E.P.A. Proposes First Limits on Climate Pollution From Existing Power Plants
Burning oil drilled at the Willow site would emit an estimated 280 million tons of planet-warming carbon dioxide, according to the White House. The new rules on power plants would lower emissions by 617 million tons between 2028 and 2042, according to the E.P.A. Adding the other proposed E.P.A. regulations would bring the total amount of eliminated emissions to 15 billion tons by 2055 — roughly the amount of pollution generated by the entire United States economy over three years. Several analyses have projected that the Inflation Reduction Act will cut emissions by at least another billion tons by 2030.
That could put the nation on track to meet Mr. Biden’s pledge that the United States would cut its greenhouse gases in half by 2030 and stop adding carbon dioxide to the atmosphere altogether by 2050, although analysts point out that more policies will need to be enacted to reach the latter target.
That is the action required of all major industrialized countries, scientists say, to keep average global temperatures from increasing by 1.5 degrees Celsius (2.7 degrees Fahrenheit), compared with preindustrial levels. Beyond that point, the effects of catastrophic heat waves, flooding, drought, crop failure and species extinction would become significantly harder for humanity to handle. The planet has already warmed by an average of 1.1 degrees Celsius.
“Each of these several regulations from the E.P.A. are contributing to the whole picture that is necessary to steer this ocean liner away from the worst climate disaster,” said Dallas Burtraw, an economist with Resources for the Future, a nonpartisan research organization that focuses on energy and environmental policy.

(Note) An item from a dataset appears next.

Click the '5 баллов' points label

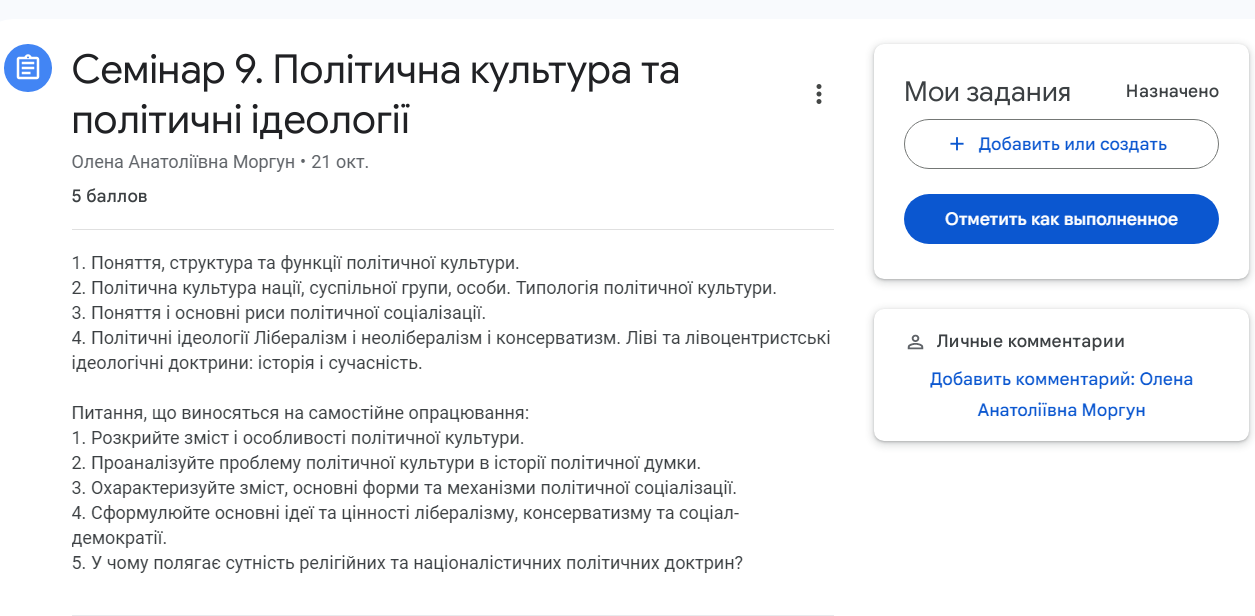tap(110, 196)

E.P.A. officials say the proposed regulations are designed to offer flexibility to industry and ensure that the lights remain on and that electricity bills will not soar. For example, coal plants that are already scheduled to retire before 2032 may not have to install new pollution controls like carbon capture technology. About a quarter of operating coal-fired power plants are already scheduled to retire by 2029, according to the Energy Information Administration.